Le secteur pharmaceutique a lui aussi sa propre forme de « garantie publique » : les systèmes d’assurance maladie, et le soutien gouvernemental à la recherche. C’est en grande partie grâce à cette garantie publique qu’ils sont devenus ce qu’ils sont aujourd’hui : des monstres hyper-financiarisés, qui se sont mis au service des actionnaires plutôt que des patients.
Olivier Petitjean
Photo : CC David Goehring
Influence, opacité, prix exorbitants de certains médicaments, liaisons dangereuses avec les députés et les médecins… À travers des données inédites, des enquêtes et des reportages, les « Pharma Papers » mettent en lumière tout ce que les labos pharmaceutiques préféreraient que les patients et les citoyens ne sachent pas : les immenses profits qu’ils amassent chaque année aux dépens de la sécurité sociale et des budgets publics en instrumentalisant médecins et décideurs.
Dans le troisième chapitre de notre enquête, nous documentons les énormes profits engrangés par les laboratoires pharmaceutiques, devenus en quelques décennies des géants financiers dont la stratégie est désormais largement dictée par Wall Street.
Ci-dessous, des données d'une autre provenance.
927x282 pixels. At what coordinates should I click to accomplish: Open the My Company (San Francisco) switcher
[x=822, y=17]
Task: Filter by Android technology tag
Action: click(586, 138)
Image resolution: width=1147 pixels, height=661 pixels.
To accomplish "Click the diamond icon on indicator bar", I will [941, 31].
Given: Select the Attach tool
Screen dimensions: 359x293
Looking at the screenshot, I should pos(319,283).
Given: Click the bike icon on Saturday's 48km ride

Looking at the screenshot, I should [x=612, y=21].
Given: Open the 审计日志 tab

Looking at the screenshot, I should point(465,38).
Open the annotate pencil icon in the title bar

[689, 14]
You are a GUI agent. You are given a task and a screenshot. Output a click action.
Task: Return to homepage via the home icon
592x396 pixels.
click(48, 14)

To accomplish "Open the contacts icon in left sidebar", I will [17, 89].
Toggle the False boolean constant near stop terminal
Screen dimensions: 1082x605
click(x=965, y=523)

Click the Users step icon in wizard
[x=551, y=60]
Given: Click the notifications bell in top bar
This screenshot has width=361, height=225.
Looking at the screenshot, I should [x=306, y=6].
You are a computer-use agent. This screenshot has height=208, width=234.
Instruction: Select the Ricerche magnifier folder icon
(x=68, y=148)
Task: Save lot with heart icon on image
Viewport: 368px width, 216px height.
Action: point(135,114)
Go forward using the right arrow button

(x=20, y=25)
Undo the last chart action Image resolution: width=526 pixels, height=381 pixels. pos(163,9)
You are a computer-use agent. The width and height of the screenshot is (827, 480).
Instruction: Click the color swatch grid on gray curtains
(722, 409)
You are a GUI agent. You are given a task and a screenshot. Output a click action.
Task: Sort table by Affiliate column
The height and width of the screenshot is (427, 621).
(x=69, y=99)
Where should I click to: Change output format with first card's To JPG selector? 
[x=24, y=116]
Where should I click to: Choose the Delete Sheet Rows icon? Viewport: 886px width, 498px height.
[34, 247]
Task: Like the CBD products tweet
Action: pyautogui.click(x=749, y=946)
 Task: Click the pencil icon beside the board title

Dans cette course aux milliards, les besoins des patients et la santé publique sont passés depuis longtemps au second plan.

Notes

[1Pour les dividendes et rachats d’actions, nous ne disposons que des chiffres depuis 1991, et non 1990 comme pour les autres.
[2Sanofi se situe dans la moyenne avec 91,2 % de ses profits redistribués aux actionnaires sur la période (mais 107 % pour la dernière décennie 2007-2017). Les champions sont Merck avec 114,7 % et Pfizer avec 107,7 %. Le plus modéré est Roche avec 58 % sur la période.
[3Profitant de la réforme fiscale de Trump, Johnson&Johnson a rapatrié aux États-Unis une quantité importante de fonds localisés dans des paradis fiscaux, pour les distribuer à ses actionnaires dans des conditions avantageuses. D’où cette ardoise fiscale qui est bien moindre que ce qu’elle aurait été avant la réforme.
[4Vanguard possède ainsi 7,2 % de Merck, 7,5 % de Bristol Myers Squibb, 7,7 % d’Abbott, 7,3 % de Pfizer, 6,5 % d’Eli Lilly, 7,6 % de Johnson & Johnson. Soit 3,04 milliards de dividendes en 2017. State Street, Capital Group et Wellington Management ne suivent pas loin derrière.